Why each exists. Imagine a fraud-detection problem: 99% of transactions are clean. Predict "all clean" gives 99% accuracy but 0 recall on fraud. Accuracy is misleading; recall isn't.

Implement from scratch (no sklearn)

def confusion_matrix(y_true, y_pred):
    TP = ((y_pred == 1) & (y_true == 1)).sum()
    TN = ((y_pred == 0) & (y_true == 0)).sum()
    FP = ((y_pred == 1) & (y_true == 0)).sum()
    FN = ((y_pred == 0) & (y_true == 1)).sum()
    return TP, TN, FP, FN

def precision_recall_f1(y_true, y_pred):
    TP, TN, FP, FN = confusion_matrix(y_true, y_pred)
    precision = TP / (TP + FP) if (TP + FP) else 0
    recall    = TP / (TP + FN) if (TP + FN) else 0
    f1 = 2 * precision * recall / (precision + recall) if (precision + recall) else 0
    return precision, recall, f1

Apply to your model's predictions on a held-out test set. Report all metrics.

Part 2-Notebook polish + push (60 min)¶

Add markdown sections explaining each block.
Embed the BCE derivation photo.
Add a "Why this matters" closing paragraph: "Cross-entropy is what's underneath every LLM. We'll meet it again in week 3 (multiclass) and every week after."
Push to repo. Update README to link the new notebook.

Part 3-Recall + forward look (45 min)¶

Recall test (no peeking). On a fresh page, write: 1. The BCE loss (one example). 2. The chain-rule derivation showing dL/dz = σ(z) − y. 3. Why this gradient is "elegant."

If gaps emerge, re-read your derivation. Recall is the test of comprehension.

Forward-look: Read M01-W03.md.

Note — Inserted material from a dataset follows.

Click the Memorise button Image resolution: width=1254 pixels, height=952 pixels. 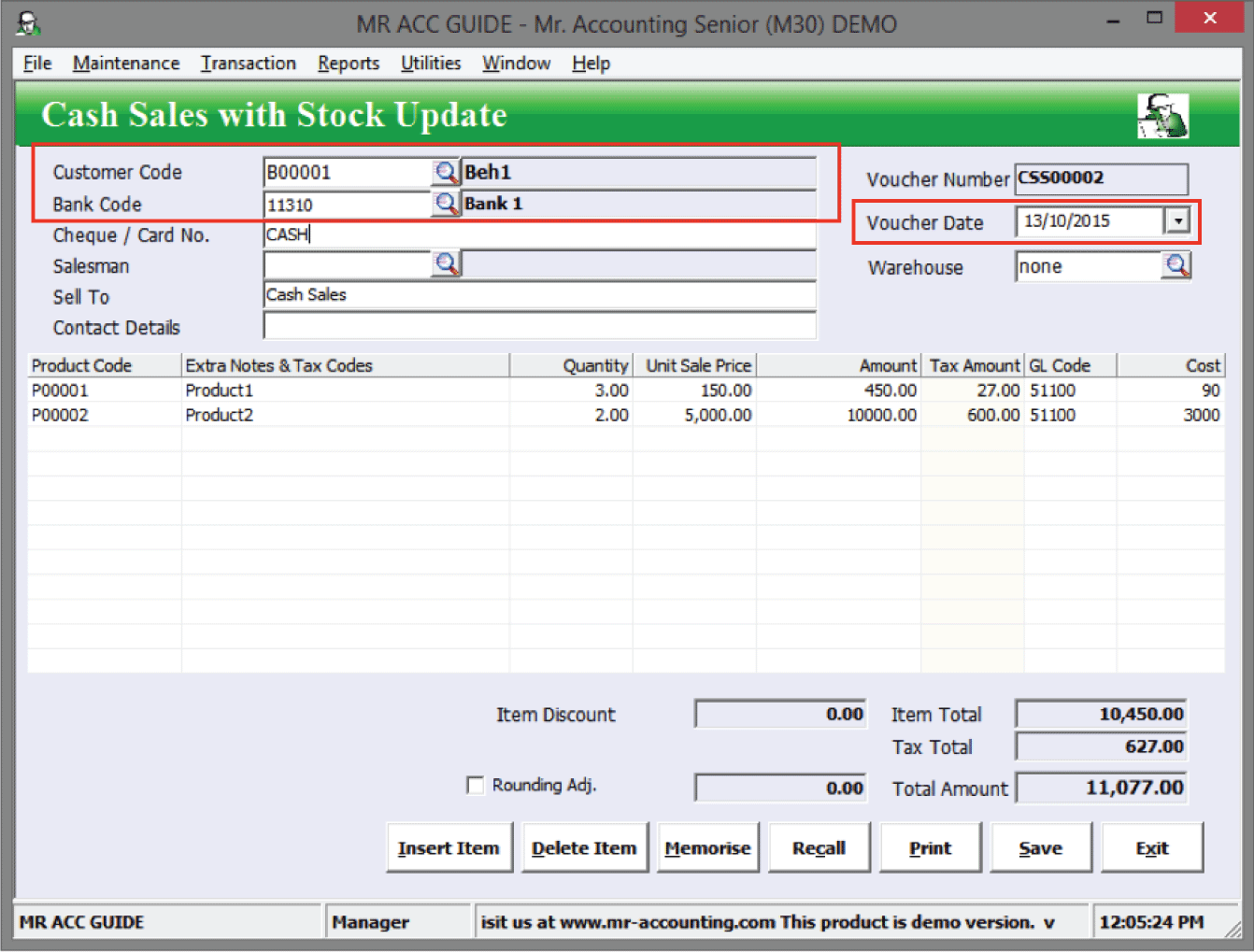(x=707, y=847)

Pre-watch the first ~15 minutes of Karpathy's micrograd lecture (it's 2+ hours; you'll do the rest in W04).

Output of Session C¶

Polished notebook with metrics implemented from scratch.
Repo pushed with two notebooks.
Updated LEARNING_LOG.md.

End-of-week artifact¶

02-logistic-regression.ipynb complete in repo
BCE gradient derivation embedded
Decision boundary visualization showing convergence
Precision/recall/F1 implemented from scratch

End-of-week self-assessment¶

I can differentiate log(1 + eˣ) without notes.
I can derive dL/dz = σ(z) − y on a blank page.
I can explain why F1 is preferred over accuracy in imbalanced classification.
I can sketch the multivariable chain rule for a 2-layer network.
My logistic regression converges to >95% accuracy.

Common failure modes for this week¶

"I'll just trust the σ(z)−y form." No. Derive it. The act of derivation is what builds the intuition that pays off in transformers.
Skipping the metrics implementation in favor of sklearn.metrics. Just once, by hand. After that, use the library.
Reading without writing. Recall, not re-reading, is what cements knowledge.

What's next (preview of M01-W03)¶

Probability foundations + a 2-layer MLP forward AND backward pass implemented entirely in NumPy with no autograd. This is the week backpropagation truly clicks.